In the release to manufacturing (RTM) version of Exchange 2007, combining circular logging with cluster continuous replication (CCR) or local continuous replication (LCR) is supported. However, we do not recommend this because it does not allow a roll-forward recovery after a backup has been restored. Exchange 2007 Service Pack 1 (SP1) also allows storage groups in a CCR, LCR or standby continuous replication (SCR) environment to have circular logging enabled. However, this practice is also not recommended for the reason indicated previously. When enabled in either of these environments, the functionality is CRCL and not ESE circular logging (also known as Joint Engine Technology (JET) circular logging). In a CCR, LCR, or SCR environment, you should always use the following process to enable or disable circular logging:
- Suspend continuous replication by using the Suspend-StorageGroupCopy cmdlet.
- Enable or disable circular logging. For detailed steps about how to enable or disable circular logging, see How to Enable or Disable Circular Logging for a Storage Group.

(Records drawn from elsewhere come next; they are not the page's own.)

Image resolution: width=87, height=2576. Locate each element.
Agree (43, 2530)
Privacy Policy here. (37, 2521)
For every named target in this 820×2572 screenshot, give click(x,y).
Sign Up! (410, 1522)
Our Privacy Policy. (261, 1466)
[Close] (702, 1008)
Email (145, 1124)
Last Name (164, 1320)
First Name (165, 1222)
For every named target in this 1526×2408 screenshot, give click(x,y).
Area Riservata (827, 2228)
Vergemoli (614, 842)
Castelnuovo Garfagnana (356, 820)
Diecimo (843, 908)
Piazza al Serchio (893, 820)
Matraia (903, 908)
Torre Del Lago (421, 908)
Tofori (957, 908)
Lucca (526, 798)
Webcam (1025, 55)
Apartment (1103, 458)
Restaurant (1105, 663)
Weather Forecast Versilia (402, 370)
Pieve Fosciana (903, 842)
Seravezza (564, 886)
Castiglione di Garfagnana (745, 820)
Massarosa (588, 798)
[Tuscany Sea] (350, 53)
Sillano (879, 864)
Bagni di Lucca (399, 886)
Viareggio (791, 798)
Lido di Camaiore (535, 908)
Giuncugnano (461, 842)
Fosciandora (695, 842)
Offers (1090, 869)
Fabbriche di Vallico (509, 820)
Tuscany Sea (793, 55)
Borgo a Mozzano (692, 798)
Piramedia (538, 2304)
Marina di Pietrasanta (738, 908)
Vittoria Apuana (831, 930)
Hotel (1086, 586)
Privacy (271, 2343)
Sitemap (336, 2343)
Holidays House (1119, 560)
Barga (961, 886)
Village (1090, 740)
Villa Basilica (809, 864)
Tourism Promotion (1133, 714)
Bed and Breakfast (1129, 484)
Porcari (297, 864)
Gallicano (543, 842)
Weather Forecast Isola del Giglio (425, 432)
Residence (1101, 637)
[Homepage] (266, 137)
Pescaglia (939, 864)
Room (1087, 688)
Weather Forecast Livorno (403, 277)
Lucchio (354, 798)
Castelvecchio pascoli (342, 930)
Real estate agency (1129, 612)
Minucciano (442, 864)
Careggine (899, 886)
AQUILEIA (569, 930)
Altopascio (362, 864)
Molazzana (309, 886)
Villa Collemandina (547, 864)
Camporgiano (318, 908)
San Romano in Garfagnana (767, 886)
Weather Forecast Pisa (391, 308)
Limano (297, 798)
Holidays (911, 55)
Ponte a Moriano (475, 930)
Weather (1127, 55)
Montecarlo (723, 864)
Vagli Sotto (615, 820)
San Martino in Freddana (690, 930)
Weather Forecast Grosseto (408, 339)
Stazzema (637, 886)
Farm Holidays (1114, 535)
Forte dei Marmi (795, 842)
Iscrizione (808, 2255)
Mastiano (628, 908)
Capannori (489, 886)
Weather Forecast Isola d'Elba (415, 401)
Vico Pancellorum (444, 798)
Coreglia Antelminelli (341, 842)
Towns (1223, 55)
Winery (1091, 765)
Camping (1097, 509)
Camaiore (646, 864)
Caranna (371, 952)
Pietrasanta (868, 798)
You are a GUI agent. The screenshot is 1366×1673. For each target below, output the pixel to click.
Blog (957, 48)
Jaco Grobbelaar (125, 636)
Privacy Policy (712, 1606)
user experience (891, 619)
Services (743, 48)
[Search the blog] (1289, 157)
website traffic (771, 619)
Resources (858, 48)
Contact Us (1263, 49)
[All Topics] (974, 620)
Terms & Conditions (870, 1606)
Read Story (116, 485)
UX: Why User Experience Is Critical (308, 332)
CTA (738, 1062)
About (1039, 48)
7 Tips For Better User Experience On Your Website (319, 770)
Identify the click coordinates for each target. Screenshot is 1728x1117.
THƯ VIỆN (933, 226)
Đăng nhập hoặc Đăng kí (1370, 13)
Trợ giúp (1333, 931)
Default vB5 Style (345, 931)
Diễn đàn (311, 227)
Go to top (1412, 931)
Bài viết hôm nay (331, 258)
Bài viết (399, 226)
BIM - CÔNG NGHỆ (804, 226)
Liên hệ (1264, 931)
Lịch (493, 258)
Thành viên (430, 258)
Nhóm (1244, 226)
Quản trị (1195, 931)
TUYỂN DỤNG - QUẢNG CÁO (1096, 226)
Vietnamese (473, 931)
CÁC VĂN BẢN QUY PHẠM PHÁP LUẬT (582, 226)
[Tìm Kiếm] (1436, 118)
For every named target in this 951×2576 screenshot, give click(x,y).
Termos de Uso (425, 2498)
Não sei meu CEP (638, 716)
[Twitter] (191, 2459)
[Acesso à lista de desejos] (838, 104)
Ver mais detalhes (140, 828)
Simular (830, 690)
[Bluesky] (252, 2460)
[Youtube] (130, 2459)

- Dismount and then mount the database in the storage group that is being enabled or disabled for circular logging.
- Resume continuous replication by using the Resume-StorageGroupCopy cmdlet.
For storage groups in an LCR environment, before running the Enable-StorageGroupCopy cmdlet to turn on LCR for a storage group, you must make sure that the current circular logging setting is detected and utilized by the Microsoft Exchange Information Store service by dismounting and then mounting the database in the storage group. While the Microsoft Exchange Information Store service requires that you dismount and then mount the database to detect and utilize the configuration change, the Microsoft Exchange Replication service is able to detect and utilize the configuration change dynamically and without any restart. Therefore, if the preceding procedure is not performed, a database can end up in a situation where the Microsoft Exchange Replication service considers circular logging to be off (or on) while the Microsoft Exchange Information Store service considers circular logging to be in the opposite state. This can result in log files being truncated prematurely.
Disabling LCR or SCR allows for backups or circular logging to delete log files without copying, but there is no disable option in CCR. Regardless of whether CRCL is enabled, in CCR, logs that have not replicated are never deleted.
To keep the amount of transactional logs that are created under control, administrators sometimes enable circular logging during large mailbox moves. Because a mailbox move is an operation that involves two different databases, you can enable circular logging for both databases during the mailbox move.
Because circular logging interferes with the ability to bring the storage group up to date in case of failure, we do not recommend using circular logging for extended periods of time.
You can enable CRCL in CCR, LCR, and SCR environments for the purposes of mailbox moves or other scenarios that cause a large buildup of log files. However, during the time that CRCL is enabled, you cannot perform any backups. As a result, you must make sure that:
- Mailbox moves do not interfere with backup operations, because if CRCL is turned on, you cannot perform backups.
- CRCL is disabled after the mailbox moves have been completed so that backups can resume.